Dick, 85, talks about two things that are central to his own self-renewal: travel and nature. On a phone call in late January, he reveals that he is about to take a trip to Africa with an old college friend. He says he’ll be wearing his Leelanau Conservancy hat, which he takes along on trips all over the world.
Dick’s other love—nature—speaks to why he and Bea made the decision at the end of the year to offer the Leelanau Conservancy 80 acres of beloved land located a few miles away from their cabin. The Emens sold the land they call “Leelanau Woods” to the Conservancy for half of its appraised value. It is located along Schomberg Road.

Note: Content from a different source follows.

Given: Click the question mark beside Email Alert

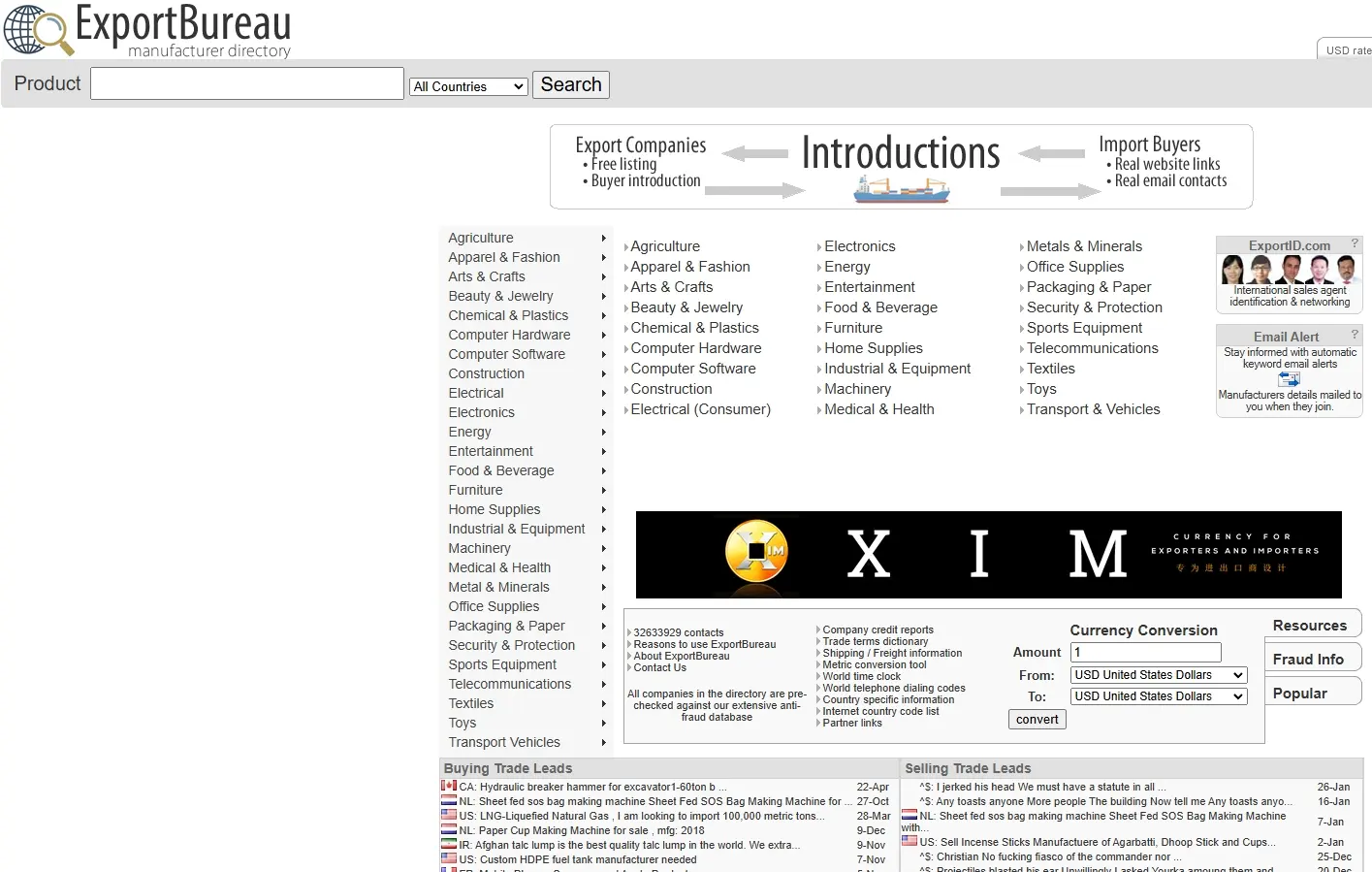Looking at the screenshot, I should (1355, 335).
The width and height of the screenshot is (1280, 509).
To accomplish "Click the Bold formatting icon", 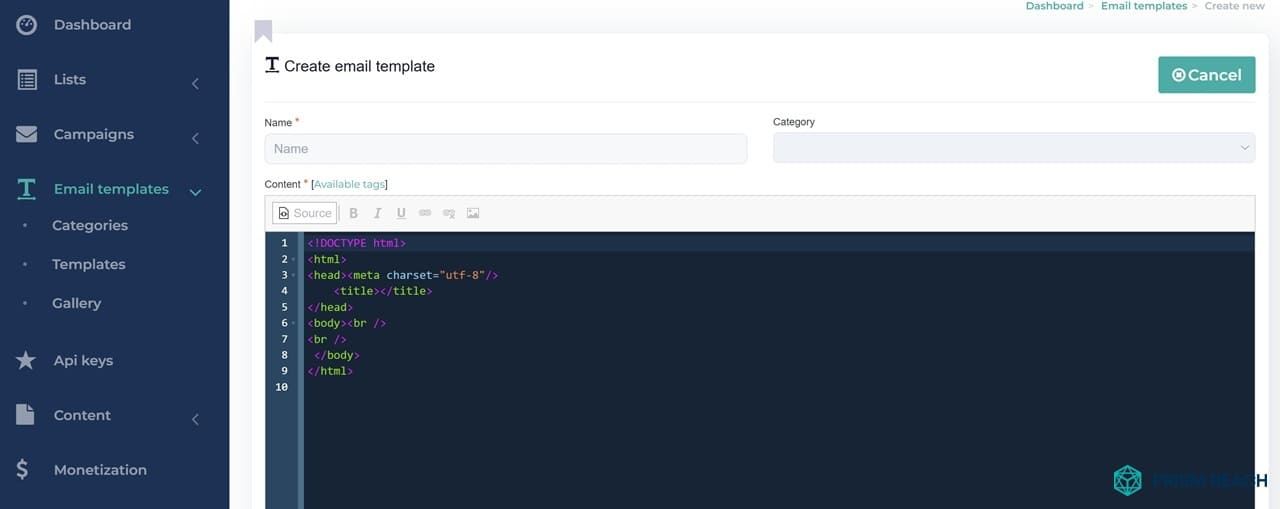I will 353,213.
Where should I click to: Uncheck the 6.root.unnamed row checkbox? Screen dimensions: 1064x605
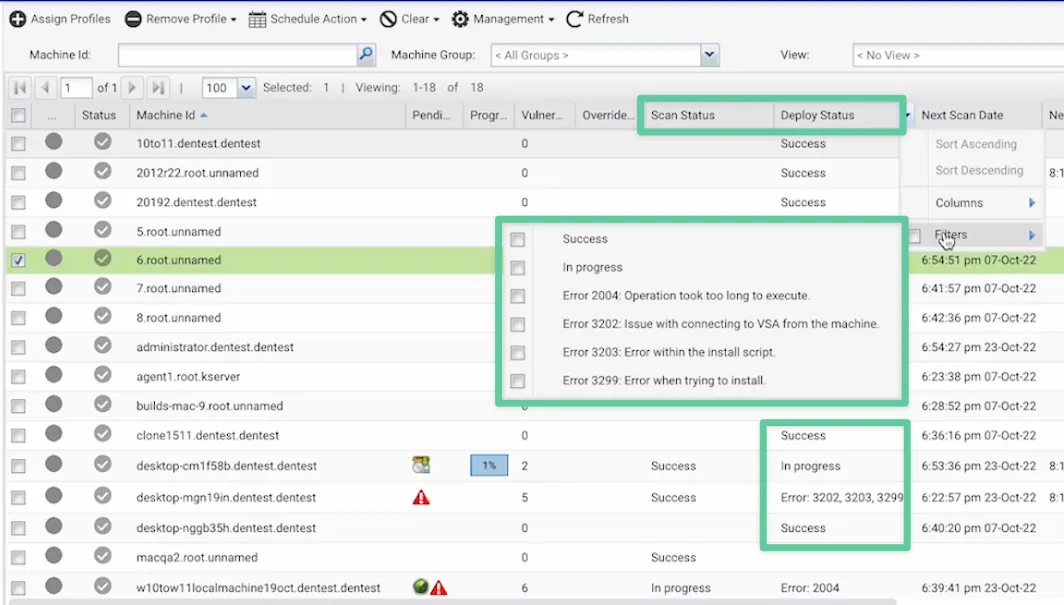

The Emens thought they might build here one day, turning their Little Traverse Lake house over to the couple’s six children and eight grandchildren. But over the years, they just kept adding on to the lake house, and held on to Leelanau Woods as a place to hike with family on the property’s old logging roads. “When I walked the land for the first time, I fell in love with it,” says Dick. “The Jack-in-the-pulpits there are 18 inches tall. There are hundreds of trillium and other wildflowers. It’s a gorgeous spot; from the high ridge you can see Lime Lake and Little Traverse Lake.”
Last fall, they decided it was time to sell the land, and reached out to the Conservancy. It will be restricted with a conservation easement and then resold to a new buyer at appraised value, allowing the Conservancy to protect “Leelanau Woods” while also recouping its costs. This conservation tool, known in our business as “buy, restrict, resell” will permit the new landowner to build just one home here, in an area that won’t compromise the ecological values of the property or destroy the view of the ridgeline seen from Schomberg Road.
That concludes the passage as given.